I am trying to do something really basic on C but I keep getting a segmentation fault. All I want to do is replace a letter of a word with a different letter- in this example replace the l with a L. Can anyone help explain where I have gone wrong? It should be a really basic problem I think, I just have no idea why its not working.

#include<stdio.h>
#include<stdlib.h>

int main(int argc, char *argv[])
{
    char *string1;

    string1 = "hello";
    printf("string1 %s\n", string1);    

    printf("string1[2] %c\n", string1[2]);
    string1[2] = 'L';
    printf("string1 %s\n", string1);

    return 0;
}

For my output I get

string1 hello
string1[2] l
Segmentation fault

Thanks!

string1 = "hello";
string1[2] = 'L';

You can't change string literals, it's undefined behavior. Try this:

char string1[] = "hello";

Or maybe:

char *string1;
string1 = malloc(6); /* hello + 0-terminator */
strcpy(string1, "hello");

/* Stuff. */

free(string1);

char *string1;
string1 = "hello";

string1 points to a string literal and string literals are non-modifiable.

What you can do is initialize an array with the elements of a string literal.

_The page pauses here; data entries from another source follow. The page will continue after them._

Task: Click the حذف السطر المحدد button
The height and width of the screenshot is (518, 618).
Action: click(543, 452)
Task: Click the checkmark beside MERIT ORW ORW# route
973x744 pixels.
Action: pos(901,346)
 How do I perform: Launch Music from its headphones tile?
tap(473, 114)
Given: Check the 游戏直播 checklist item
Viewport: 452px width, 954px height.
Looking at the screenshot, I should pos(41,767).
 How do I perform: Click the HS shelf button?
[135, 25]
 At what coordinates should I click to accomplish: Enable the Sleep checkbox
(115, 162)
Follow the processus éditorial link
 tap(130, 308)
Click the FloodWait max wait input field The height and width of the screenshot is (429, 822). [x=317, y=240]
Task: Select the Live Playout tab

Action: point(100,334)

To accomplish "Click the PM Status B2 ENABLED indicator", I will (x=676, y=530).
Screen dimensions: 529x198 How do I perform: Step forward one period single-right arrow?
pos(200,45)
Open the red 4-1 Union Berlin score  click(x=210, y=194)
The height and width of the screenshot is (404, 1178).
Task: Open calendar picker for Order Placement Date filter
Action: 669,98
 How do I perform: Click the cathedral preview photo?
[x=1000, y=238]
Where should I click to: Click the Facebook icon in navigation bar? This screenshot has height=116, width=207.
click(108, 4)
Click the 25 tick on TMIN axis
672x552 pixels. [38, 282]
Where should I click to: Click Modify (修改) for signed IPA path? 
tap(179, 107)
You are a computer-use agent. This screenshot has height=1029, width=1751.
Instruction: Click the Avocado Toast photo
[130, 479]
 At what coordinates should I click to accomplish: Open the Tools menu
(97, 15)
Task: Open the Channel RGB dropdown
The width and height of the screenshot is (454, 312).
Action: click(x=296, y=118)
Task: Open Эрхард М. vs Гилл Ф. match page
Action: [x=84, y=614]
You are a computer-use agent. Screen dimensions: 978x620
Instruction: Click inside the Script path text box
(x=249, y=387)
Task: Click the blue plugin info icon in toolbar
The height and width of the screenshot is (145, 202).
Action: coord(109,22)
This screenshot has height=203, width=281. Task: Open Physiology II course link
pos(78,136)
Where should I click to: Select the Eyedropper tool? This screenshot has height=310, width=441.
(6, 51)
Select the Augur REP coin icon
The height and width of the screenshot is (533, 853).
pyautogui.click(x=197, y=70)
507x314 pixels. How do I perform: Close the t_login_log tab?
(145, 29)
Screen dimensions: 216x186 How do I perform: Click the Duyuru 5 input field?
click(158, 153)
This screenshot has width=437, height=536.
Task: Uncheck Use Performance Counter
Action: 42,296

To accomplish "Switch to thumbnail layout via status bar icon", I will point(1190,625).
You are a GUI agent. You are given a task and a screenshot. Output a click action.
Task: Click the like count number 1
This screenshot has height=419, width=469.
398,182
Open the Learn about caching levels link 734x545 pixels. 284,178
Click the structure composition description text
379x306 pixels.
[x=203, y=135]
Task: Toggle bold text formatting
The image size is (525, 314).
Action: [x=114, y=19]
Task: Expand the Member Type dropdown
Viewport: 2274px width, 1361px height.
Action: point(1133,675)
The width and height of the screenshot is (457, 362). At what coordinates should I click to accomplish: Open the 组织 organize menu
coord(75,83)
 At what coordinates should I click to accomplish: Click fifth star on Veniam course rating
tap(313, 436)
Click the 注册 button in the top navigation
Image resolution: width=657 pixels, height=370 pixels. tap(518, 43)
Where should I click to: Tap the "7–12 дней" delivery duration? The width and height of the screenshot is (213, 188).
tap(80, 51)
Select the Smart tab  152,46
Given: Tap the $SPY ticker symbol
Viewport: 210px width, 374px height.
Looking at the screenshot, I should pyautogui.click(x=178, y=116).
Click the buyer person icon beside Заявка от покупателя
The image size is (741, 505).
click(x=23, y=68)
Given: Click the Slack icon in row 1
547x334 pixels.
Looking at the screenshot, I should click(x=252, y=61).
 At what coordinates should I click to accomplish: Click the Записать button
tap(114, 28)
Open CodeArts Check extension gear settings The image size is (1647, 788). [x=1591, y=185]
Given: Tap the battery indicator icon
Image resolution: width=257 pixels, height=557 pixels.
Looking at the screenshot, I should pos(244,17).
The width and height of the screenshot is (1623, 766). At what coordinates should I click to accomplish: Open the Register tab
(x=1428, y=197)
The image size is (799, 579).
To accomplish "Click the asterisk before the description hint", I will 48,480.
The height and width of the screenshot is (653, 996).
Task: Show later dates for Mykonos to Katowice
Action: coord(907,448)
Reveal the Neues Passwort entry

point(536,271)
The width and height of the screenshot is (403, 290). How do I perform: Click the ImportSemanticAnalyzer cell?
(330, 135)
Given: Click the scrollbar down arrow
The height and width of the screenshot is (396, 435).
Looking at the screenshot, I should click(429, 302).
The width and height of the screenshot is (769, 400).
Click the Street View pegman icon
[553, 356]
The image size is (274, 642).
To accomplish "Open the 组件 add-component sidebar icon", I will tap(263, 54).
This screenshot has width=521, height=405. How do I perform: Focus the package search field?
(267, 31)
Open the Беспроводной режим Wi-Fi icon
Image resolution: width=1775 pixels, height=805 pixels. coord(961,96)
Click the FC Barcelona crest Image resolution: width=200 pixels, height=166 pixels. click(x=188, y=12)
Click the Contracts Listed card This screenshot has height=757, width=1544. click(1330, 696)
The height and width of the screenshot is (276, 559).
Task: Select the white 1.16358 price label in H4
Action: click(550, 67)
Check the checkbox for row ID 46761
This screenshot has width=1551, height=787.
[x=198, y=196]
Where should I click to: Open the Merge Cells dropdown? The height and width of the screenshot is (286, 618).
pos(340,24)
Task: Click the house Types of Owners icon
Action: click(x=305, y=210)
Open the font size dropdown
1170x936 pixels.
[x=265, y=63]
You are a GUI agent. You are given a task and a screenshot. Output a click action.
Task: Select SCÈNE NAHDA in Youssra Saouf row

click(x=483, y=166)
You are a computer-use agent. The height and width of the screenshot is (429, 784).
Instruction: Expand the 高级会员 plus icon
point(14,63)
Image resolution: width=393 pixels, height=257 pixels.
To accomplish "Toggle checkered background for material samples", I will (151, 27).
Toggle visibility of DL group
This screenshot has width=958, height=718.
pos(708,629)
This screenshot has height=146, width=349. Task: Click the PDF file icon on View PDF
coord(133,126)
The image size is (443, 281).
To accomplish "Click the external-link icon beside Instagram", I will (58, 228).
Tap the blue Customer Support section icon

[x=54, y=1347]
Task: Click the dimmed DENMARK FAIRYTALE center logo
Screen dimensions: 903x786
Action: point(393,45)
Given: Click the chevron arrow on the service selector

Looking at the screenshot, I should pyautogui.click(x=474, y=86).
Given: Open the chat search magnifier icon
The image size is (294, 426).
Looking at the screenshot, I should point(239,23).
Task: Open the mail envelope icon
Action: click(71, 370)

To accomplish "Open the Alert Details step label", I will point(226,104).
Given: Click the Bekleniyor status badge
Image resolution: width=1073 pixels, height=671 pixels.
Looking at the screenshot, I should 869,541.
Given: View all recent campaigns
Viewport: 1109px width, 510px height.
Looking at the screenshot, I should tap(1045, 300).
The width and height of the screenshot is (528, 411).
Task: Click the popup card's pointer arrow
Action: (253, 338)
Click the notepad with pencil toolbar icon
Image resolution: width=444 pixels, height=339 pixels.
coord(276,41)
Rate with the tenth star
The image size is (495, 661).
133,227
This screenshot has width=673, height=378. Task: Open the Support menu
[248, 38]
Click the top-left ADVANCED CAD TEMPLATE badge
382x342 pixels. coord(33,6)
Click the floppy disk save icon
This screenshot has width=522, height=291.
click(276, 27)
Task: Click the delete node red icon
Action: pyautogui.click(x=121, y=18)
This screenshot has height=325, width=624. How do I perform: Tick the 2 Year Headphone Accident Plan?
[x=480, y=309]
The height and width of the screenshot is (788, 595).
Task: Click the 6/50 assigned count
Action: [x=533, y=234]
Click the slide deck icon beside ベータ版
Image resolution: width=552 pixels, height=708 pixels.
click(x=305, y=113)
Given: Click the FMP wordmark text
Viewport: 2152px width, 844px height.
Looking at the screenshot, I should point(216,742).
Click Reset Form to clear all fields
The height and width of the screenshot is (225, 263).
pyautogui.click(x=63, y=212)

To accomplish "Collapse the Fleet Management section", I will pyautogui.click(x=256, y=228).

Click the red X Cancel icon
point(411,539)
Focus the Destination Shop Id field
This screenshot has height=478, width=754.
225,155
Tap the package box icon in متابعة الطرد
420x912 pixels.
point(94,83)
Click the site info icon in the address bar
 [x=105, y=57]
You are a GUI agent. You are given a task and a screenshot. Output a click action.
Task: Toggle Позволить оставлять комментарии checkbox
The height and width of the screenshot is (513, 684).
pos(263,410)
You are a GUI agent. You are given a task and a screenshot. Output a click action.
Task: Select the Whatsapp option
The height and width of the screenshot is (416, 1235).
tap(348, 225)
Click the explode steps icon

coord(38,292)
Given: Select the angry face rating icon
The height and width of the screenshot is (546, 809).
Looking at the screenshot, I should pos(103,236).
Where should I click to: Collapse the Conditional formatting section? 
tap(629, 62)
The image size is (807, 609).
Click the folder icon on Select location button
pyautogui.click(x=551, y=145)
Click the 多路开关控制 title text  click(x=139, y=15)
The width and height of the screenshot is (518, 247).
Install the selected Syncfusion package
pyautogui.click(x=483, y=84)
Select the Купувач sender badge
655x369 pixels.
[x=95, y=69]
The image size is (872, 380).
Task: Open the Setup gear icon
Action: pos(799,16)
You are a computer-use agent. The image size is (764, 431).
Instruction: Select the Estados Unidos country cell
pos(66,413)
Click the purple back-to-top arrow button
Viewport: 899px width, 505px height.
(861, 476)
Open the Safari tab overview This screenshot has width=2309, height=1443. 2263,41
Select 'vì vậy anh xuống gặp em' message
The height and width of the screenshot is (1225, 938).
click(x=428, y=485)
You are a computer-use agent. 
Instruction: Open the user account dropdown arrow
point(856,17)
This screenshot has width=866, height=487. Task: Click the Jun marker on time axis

char string1[] =  "hello";

the elements of string1 array are modifiable.

char *string1 = "hello";

When running the code, the string literal will be in a section that is read-only. OS does not allow the code to change that block of memory, so you get a seg-fault.

char string1[] = "hello";

The string literal will be pushed onto the stack when you run the code.

 string1[2] = 'L';

you are trying to change a string literal which is undefined behavior in C. Instead use string1[]="hello"; Segmentation fault you get is because the literal is probably stored in the the read only section of the memory and trying to write to it produces undefined behavior.